Widely accepted endosymbiotic theory holds that eons ago, these mitochondria were free-living bacteria that found it in their evolutionary interests to move into human cells permanently. As they became an essential part of us, we benefited as well, from those high-energy ATP bonds. There is plenty of evidence of mitochondria’s bacterial origins: mitochondria reproduce by dividing, as bacteria do, and they have even retained their own thirty-seven genes contained in the circular single-stranded molecule of DNA that is typical of free-living bacteria but that we now count among our human genes. More than thirteen diseases are caused by mutations in these mitochondrial genes, including forms of diabetes and deafness that are inherited through our mothers, but eliminating mitochondria is not an option, because we cannot survive without them.
There are many other types of relationships between us as hosts and our resident microbes that are often broadly characterized as symbiosis or commensalism, describing a relationship in which at least one of the organisms benefits. In mutualism, both organisms benefit.
We are home to other endosymbionts. We need the stomach bacteria that stimulate our immune-system development, digest our fibrous foods, and unlock nutrients like isothiocyanate, which protects against cancer and is extracted from the broccoli we eat. Microbes neutralize external pathogens, like the ingested bacteria that cause food poisoning. We need the resident microbes that make vitamins such as biotin, vitamin K, and vitamin D, and we may even need Helicobacter pylori, which causes ulcers and stomach cancers but seems to sometimes protect against obesity. Bacteria also are necessary for metabolizing drugs, and how much of some medications, like the heart drug digoxin, reaches a person’s bloodstream depends on which bacteria are in his microbiome.
No wonder microbial scientists are wont to refer to the organisms in the microbiome as our “friends.” Jeroen Raes’s work at VIB12 includes experiments that show how anxiety behavior and exploratory behavior in mice are determined by what flora they have, and Dr. Ramnik Joseph Xavier, director of the Center for the Study of Inflammatory Bowel Disease at Harvard Medical School, agrees. Xavier points out that we rely on microbes for the folic acid that is essential to health and necessary to prevent birth defects. He warns against using probiotic supplements to do this job, because they introduce too few microbes and are not within the intestines’ carefully curated right balance: “Bacteria survive and do better when they are with their friends.”

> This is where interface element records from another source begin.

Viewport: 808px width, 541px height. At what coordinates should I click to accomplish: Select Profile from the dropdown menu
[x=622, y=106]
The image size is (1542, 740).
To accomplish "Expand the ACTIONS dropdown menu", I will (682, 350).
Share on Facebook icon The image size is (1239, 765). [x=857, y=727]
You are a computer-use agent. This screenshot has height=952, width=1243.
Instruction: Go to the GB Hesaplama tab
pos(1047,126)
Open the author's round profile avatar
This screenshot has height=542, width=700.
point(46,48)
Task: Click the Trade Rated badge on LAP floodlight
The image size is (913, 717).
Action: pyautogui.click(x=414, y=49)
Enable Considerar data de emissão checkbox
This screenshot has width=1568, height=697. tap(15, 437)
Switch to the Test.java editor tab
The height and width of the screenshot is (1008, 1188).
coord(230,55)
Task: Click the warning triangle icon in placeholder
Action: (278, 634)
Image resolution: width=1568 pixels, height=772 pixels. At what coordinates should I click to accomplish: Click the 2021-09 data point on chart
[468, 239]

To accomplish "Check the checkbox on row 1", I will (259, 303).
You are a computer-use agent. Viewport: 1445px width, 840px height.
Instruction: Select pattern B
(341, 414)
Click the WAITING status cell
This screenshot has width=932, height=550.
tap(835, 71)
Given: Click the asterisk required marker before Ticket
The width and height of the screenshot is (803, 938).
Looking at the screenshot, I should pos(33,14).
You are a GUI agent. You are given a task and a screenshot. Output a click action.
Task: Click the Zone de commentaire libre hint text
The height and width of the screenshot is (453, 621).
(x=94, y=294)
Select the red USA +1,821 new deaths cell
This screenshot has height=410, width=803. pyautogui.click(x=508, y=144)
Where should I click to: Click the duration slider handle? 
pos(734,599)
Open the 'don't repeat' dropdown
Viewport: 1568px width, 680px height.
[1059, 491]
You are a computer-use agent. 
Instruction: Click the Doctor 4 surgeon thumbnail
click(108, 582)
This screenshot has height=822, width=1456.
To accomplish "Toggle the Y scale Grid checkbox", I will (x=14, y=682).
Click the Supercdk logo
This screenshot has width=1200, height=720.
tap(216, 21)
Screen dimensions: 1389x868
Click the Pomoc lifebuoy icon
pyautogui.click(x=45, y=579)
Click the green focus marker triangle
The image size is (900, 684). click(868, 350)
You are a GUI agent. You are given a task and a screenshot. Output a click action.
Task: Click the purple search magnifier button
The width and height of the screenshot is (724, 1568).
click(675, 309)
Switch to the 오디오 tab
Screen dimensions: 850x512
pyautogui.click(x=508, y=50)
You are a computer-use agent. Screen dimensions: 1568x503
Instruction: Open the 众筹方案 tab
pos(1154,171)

Raes and his team divined the numbers he bandies about by using techniques unknown to the twentieth-century microbe hunters. They extracted DNA from the microbes in our internal rain forest using automated sequencing machines to determine how many and what kinds of microbes are resident in both healthy and diseased guts. They then assessed what these microbes’ genes did, because microbes other than mitochondria have genes too, a lot of them. When a European Union consortium assessed the genomes of 124 people, it found that the microbes within each individual harbor 3.3 million different genes, dwarfing the mere 25,000 in the human genome.
What, then, does it mean to speak of the human genome when we carry millions more bacterial genes than Homo sapiens genes? And if we speak of the medical fortunes of a selfish gene, can we separate our species’ genes from those of the microbial multitudes that have evolved with us so closely and for so long that we now cannot live without them?